Insider threat

Insider vs. outsider threats: Identify and prevent

Ashiq JA
June 8, 2015 by
Ashiq JA

In my last article, we discussed on a step-by-step approach on APT attacks. The origin of any kind of cyber-attack is through an external or an internal source. Multiple sophisticated insider attacks resulted in the exfiltration of highly classified information to the public. The main difference between APT and Insider attacks is that malicious insiders have by definition authorized access to the infrastructure and potentially even to the servers storing sensitive information (Mail server, database servers), while APTs need to gain unauthorized access. One of the motive of an outside attacker is to obtain the credentials of an insider. This article will focus on the Malicious Insider and Outsider threats to an organization which result in multiple cyber-attacks

Before getting a deep understanding of these threats, we first need to define what we mean by the term "Malicious Insider" or "Insider Threat." Firstly, an Insider is an individual with privileged access to an IT system in an organization. An Insider threat can be defined as 'a current or former employee, contractor or other business partner with access to the organization's network, system or data and intentionally misuses them or whose access results in misuse'. In the other hand, an Outsider threat occurs when an individual or a group seeks to gain protected information by infiltrating and taking over profile of a trusted user from outside the organization.

Insider threats aren't just employees, they can also be contractors, vendors, or even volunteers that come in and work in the organization. Vormetric recently released the results of its 2015 Vormetric Insider Threat Report, that found 92 percent of IT leaders felt their organizations were either somewhat vulnerable to insider threats, while 49 percent said they felt very or extremely vulnerable to insider threats.

Who is ignored the most, insider or outsider attackers?
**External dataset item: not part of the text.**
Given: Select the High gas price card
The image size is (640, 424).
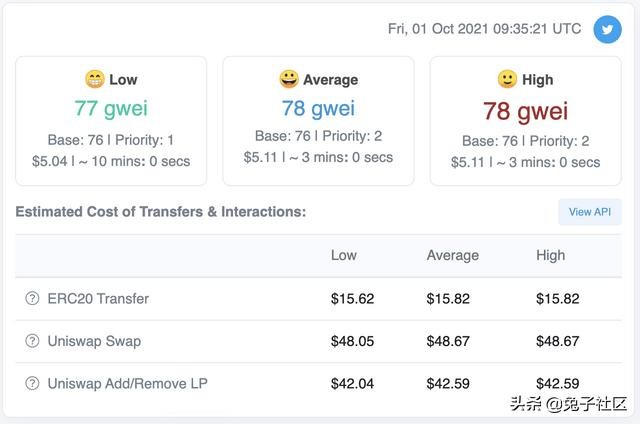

Over the past several years, the CERT Insider Threat Center has conducted empirical research and analysis to develop and transition socio-technical solutions to combat insider cyber-threats. CERT Insider Threat Center has been looking at malicious insider threats, but we're now starting to include non-malicious insider threats and we're about to actually start a new study of those types of insider threats. Dawn Cappelli, formerly of the CERT Insider Threat Center at Carnegie Mellon University, gives an example of an outsider becoming an insider threat. There is also a high growth in unintentional insider threats.

The example cites an employee of a computer networking company with access to a customer's network - in this case, a semiconductor company. This individual used his privileged access to that customer's network to steal sensitive data before taking a job at a competitive semiconductor company and then attempting to use that data for competitive advantage. A major percentage of insiders have access to company data that they shouldn't be able to see.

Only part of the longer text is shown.